All of your code for this assignment should already be contained in commits. Modify the most recent commit message to indicate that you are submitting the completed assignment.

link%  git commit --amend
Add the following to the latest commit message.
    lab22: complete

If your assignment is not complete, indicate your progress instead, e.g.,
    lab22: items 1-5 complete, item 6 partial
You can make later commits to submit updates.

Finally, pull/push your commits in the usual way.

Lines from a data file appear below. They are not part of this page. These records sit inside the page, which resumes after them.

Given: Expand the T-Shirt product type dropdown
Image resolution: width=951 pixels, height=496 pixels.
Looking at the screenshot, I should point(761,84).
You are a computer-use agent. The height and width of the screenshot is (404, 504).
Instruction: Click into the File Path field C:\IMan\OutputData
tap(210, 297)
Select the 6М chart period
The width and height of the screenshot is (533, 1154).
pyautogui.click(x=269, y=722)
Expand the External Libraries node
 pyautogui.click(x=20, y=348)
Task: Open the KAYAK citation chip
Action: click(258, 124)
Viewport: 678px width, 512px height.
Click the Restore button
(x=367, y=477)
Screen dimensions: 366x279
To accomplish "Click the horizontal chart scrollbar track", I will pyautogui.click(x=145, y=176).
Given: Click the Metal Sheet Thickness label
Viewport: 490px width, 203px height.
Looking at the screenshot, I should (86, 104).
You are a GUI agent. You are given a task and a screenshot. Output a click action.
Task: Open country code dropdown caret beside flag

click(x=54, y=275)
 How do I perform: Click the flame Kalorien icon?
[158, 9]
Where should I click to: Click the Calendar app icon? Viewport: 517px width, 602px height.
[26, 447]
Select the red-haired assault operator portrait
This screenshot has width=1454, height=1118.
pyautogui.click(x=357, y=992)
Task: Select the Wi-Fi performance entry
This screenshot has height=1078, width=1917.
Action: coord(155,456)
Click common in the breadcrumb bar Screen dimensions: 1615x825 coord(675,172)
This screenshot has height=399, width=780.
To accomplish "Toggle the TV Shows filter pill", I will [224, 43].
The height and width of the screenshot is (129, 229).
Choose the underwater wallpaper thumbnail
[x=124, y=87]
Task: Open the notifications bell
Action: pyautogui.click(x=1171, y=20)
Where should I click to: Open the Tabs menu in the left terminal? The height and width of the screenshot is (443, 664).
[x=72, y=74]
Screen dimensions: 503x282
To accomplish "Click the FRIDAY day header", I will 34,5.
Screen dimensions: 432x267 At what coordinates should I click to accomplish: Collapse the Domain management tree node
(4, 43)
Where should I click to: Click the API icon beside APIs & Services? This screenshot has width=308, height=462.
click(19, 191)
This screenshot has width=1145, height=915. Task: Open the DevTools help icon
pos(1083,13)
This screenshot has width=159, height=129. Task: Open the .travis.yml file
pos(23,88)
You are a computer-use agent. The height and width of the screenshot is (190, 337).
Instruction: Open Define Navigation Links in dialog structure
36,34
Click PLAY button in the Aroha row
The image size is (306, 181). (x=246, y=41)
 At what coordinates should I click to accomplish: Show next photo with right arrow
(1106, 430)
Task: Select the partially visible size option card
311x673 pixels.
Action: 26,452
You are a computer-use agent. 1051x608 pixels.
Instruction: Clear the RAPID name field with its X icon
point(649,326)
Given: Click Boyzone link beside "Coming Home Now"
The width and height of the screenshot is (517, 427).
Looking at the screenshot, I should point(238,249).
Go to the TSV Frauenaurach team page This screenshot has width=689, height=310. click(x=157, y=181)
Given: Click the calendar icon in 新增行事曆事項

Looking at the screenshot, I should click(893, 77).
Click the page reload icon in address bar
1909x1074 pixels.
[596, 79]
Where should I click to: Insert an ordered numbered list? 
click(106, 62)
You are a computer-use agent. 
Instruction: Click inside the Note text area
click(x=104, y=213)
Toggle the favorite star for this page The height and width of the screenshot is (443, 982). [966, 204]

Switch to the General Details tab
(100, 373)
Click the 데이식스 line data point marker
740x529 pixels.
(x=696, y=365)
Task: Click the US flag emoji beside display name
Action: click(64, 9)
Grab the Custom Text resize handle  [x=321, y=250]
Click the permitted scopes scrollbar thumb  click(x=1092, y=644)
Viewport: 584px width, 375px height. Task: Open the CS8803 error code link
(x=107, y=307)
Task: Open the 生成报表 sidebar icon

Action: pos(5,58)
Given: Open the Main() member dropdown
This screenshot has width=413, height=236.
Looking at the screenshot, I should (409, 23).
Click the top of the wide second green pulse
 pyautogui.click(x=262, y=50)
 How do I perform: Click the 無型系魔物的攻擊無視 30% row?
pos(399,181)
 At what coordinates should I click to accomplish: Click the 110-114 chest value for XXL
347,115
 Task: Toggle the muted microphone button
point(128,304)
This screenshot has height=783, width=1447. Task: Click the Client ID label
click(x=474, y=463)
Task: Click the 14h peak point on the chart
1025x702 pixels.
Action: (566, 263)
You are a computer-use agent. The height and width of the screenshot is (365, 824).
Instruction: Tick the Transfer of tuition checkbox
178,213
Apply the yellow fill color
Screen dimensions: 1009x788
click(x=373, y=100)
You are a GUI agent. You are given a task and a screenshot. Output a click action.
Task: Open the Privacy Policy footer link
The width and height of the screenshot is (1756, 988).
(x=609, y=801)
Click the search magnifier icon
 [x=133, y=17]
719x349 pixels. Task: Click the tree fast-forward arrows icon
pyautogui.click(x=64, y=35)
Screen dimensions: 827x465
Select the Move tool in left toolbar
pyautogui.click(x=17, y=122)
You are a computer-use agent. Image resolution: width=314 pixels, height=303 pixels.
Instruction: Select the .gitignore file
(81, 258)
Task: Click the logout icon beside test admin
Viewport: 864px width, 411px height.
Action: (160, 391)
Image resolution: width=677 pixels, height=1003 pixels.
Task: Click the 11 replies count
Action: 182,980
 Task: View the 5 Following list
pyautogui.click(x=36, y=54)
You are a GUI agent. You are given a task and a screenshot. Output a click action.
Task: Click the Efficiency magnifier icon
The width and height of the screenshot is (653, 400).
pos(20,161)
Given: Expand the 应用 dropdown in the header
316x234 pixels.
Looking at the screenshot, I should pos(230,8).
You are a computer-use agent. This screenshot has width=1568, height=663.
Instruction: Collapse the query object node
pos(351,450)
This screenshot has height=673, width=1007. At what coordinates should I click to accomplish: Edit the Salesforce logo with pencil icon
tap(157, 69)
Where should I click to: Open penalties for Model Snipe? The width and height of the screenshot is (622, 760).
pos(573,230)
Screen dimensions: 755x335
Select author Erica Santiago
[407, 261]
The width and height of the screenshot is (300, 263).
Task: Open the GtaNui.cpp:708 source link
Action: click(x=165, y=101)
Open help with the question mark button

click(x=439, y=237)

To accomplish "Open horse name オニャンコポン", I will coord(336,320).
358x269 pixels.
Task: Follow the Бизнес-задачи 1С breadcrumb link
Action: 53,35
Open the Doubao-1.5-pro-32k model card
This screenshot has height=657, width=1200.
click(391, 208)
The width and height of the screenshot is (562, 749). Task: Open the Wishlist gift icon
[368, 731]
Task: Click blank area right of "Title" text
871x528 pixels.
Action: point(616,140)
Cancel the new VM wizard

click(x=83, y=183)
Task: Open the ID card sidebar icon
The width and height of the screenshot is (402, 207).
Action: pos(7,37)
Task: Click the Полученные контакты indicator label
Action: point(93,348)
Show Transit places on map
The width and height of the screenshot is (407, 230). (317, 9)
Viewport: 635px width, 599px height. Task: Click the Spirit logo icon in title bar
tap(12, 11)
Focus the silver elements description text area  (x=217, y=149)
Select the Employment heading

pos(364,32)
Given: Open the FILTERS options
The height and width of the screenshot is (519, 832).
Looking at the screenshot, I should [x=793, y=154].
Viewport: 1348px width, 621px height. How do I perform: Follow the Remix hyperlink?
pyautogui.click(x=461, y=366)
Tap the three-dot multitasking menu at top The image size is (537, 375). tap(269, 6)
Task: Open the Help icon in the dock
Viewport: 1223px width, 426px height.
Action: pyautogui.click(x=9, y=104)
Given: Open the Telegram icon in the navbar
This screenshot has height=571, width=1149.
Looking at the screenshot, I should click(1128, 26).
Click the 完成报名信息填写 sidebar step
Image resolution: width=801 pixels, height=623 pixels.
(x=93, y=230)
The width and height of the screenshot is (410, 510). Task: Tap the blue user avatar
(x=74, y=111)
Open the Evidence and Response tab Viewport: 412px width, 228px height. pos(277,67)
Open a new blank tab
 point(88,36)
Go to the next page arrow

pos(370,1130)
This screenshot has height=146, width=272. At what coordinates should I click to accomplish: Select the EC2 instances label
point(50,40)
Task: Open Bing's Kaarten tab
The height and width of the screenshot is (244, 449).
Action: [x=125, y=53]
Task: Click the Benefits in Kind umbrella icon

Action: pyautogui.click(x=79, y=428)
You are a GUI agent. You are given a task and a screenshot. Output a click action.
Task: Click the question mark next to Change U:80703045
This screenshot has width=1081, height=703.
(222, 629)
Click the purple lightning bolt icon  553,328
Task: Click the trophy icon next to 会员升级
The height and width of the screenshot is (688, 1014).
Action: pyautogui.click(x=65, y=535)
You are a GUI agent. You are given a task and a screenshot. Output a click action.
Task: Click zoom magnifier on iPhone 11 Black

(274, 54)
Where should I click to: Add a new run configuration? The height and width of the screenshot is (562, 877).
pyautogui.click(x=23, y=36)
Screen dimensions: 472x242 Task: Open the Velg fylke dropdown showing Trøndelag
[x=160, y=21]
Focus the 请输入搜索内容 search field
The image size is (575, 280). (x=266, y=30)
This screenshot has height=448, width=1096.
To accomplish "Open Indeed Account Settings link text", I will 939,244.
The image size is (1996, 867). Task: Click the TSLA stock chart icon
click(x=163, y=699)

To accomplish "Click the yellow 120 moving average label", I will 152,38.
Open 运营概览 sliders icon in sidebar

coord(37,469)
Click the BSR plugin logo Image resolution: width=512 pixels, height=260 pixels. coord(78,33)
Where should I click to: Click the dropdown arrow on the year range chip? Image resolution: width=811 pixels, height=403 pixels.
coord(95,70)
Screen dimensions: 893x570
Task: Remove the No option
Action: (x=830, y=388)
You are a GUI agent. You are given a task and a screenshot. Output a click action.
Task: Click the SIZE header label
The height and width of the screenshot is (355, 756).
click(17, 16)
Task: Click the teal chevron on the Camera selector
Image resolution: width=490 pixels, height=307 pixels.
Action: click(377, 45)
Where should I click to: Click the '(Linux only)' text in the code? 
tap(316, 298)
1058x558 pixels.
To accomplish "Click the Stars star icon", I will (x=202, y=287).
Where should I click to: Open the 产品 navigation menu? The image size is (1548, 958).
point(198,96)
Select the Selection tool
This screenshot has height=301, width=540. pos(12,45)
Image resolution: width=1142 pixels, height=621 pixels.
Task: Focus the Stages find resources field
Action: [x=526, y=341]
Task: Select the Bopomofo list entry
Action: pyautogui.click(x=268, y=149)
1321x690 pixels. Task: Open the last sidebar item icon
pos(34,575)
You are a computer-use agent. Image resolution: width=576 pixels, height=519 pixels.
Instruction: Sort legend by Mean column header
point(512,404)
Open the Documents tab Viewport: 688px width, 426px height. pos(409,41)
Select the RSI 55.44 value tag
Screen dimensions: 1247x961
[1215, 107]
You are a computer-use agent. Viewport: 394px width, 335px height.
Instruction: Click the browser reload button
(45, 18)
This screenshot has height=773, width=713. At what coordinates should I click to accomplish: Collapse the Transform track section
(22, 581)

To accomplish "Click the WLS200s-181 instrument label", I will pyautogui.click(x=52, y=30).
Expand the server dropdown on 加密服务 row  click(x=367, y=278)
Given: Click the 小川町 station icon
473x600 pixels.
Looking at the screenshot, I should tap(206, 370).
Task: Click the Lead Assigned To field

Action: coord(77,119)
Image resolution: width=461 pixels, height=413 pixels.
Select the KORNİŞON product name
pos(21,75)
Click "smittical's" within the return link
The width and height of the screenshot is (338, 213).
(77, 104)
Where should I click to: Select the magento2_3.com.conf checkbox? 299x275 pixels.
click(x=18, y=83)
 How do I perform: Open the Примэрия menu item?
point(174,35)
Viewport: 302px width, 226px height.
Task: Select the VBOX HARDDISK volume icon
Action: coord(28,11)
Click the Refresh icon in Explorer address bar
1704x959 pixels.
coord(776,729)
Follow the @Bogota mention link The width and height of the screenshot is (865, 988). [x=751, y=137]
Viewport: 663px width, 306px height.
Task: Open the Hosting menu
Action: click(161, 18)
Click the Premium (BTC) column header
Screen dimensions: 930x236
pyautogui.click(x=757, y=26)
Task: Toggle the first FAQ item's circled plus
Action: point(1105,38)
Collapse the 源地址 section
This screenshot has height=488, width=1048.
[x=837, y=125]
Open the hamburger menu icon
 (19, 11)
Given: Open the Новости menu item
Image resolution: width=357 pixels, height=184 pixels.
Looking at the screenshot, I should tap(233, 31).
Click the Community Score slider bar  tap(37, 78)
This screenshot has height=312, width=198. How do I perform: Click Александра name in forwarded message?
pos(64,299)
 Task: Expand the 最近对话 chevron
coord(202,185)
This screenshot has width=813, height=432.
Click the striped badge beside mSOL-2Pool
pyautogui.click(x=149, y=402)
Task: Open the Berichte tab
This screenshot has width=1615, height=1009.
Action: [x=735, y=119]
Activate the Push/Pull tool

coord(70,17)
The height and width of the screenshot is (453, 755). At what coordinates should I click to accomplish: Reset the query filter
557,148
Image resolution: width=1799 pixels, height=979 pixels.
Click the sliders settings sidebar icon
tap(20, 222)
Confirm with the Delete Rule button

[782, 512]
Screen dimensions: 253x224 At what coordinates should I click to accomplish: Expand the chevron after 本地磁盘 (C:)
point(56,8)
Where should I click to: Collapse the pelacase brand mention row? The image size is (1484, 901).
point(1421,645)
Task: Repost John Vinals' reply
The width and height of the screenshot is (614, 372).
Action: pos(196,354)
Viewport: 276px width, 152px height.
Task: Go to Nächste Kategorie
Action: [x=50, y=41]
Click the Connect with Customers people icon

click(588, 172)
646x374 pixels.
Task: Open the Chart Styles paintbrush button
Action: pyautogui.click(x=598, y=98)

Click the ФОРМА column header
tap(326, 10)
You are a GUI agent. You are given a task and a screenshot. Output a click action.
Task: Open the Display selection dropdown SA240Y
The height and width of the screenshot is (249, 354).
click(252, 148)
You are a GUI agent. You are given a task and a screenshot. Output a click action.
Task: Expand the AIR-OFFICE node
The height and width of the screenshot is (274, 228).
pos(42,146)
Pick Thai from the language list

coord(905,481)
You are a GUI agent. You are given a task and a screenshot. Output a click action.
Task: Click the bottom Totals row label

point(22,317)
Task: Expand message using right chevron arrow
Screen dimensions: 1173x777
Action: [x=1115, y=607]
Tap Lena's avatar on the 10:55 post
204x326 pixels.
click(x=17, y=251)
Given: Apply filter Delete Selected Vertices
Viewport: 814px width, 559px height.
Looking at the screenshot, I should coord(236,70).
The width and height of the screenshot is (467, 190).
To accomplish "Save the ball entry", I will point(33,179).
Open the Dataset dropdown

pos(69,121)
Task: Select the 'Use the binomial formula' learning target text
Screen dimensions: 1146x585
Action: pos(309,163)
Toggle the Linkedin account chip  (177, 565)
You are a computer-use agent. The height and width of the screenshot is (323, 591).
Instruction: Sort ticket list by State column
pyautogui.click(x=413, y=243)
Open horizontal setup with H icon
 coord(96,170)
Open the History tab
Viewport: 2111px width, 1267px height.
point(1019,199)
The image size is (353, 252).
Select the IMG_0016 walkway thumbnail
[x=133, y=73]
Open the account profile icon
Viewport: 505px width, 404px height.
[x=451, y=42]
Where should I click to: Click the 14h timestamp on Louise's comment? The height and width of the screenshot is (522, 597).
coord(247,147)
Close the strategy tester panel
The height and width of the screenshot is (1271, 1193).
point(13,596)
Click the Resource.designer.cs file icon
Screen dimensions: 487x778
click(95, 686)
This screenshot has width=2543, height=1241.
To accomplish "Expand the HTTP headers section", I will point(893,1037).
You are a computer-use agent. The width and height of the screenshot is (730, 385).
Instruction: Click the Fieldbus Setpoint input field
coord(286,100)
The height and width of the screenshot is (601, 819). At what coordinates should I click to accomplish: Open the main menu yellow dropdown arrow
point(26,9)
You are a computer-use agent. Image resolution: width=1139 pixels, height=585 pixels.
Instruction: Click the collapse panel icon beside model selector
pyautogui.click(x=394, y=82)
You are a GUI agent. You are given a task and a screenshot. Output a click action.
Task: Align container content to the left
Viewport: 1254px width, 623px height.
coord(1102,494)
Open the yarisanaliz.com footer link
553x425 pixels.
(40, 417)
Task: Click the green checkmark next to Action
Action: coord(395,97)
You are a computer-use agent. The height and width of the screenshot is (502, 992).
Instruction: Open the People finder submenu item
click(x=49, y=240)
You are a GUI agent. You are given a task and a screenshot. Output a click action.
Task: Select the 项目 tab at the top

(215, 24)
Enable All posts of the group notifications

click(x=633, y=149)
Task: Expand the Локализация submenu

link%  git pull origin master
link%  git push origin master


Files: README wc_mapper.py wc_reducer.py wc_mapper.cpp wc_reducer.cpp swap_mapper.ext id_reducer.ext wclower_mapper.ext wccombiner_mapper.ext nf_ucount_mapper.ext nf_ucount_reducer.ext nf_movierate_mapper.ext nf_movierate_reducer.ext colloc1_mapper.ext colloc1_reducer.ext colloc2_mapper.ext colloc2_reducer.ext

Optional: colloc_stripe_mapper.ext nf_movierate_perday*_{mapper,reducer}.ext

Submit your work on this lab using git. Assuming that you did all your work on a Link computer, include the word Link in your commit message.

%  cd ~/PDC
%  git pull origin master
%  git add -A
%  git commit -m "Lab 22 submit (Link)"
%  git push origin master
Likewise, if you worked on both link machines and a thing, you can rename your lab22 folders and submit each, with commit messages indicating the computer on which that commit was created.

Also, fill out this form to report on your work.

This lab is due by Saturday, November 12, 2016.